Candidate Classifier Evaluation:

• CNN and GAN Architectures: Multiple candidate classifiers employing CNNs and generative adversarial networks (GANs) were evaluated. The GAN-based approaches did not demonstrate superior performance compared to CNNs. The Weighted CNN (wCNN) using topographies, PSDs, and ACFs (wCNNAC) emerged as the best performer across diverse classification metrics.
• Cross-validation: A ten-fold cross-validation approach was employed to refine model performance and generalization, revealing that wCNNAC provided the most balanced accuracy and lower cross-entropy across IC classes.

Results

Comparative Analysis:

• Balanced Accuracy and Cross Entropy: ICLabel exhibited balanced accuracy figures of 0.841 for two-class and notable improvements in the five- and seven-class comparisons. Cross-entropy values were consistently low, indicating high-confidence classification.
• Speed of Classification: The median classification time for ICs by ICLabel was approximately 170 ms, demonstrating a substantial improvement over competing methods like IC_MARC, which required closer to 1.8 seconds per IC.

Practical and Theoretical Implications

Practical Implications:

ICLabel’s enhanced classification rate has essential applications for large-scale EEG studies and real-time EEG analysis, enabling rapid, reliable IC categorization.

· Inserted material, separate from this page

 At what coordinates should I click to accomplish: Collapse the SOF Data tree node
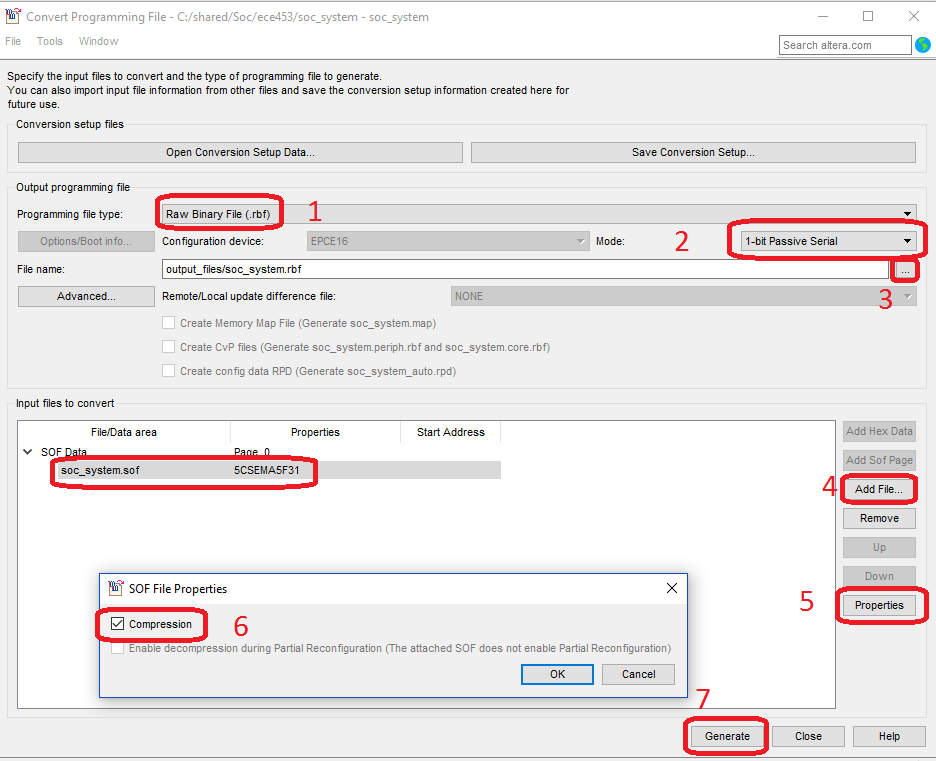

This acceleration is particularly beneficial for brain-computer interface (BCI) systems and other near-real-time EEG applications.

Theoretical Contributions:

ICLabel’s development and evaluation enhance our understanding of automatic IC classification’s feasibility and reliability. The use of diverse spatiotemporal features and advanced neural network architectures provides a robust foundation for future EEG decomposition and artifact removal methods.

Conclusion

ICLabel represents a significant advancement in the automated classification of EEG independent components, striking a balance between accuracy and computational efficiency. This project not only provides a scalable solution to IC categorization but also lays the groundwork for further advancements in real-time neural data analysis and education around EEG data interpretation. The openly available ICLabel classifier and dataset invite continuous community engagement, promising sustained improvements and adaptations in the evolving landscape of EEG research. The tools and methodologies propagated by ICLabel are poised to significantly impact both academic research and practical implementations in neuroengineering.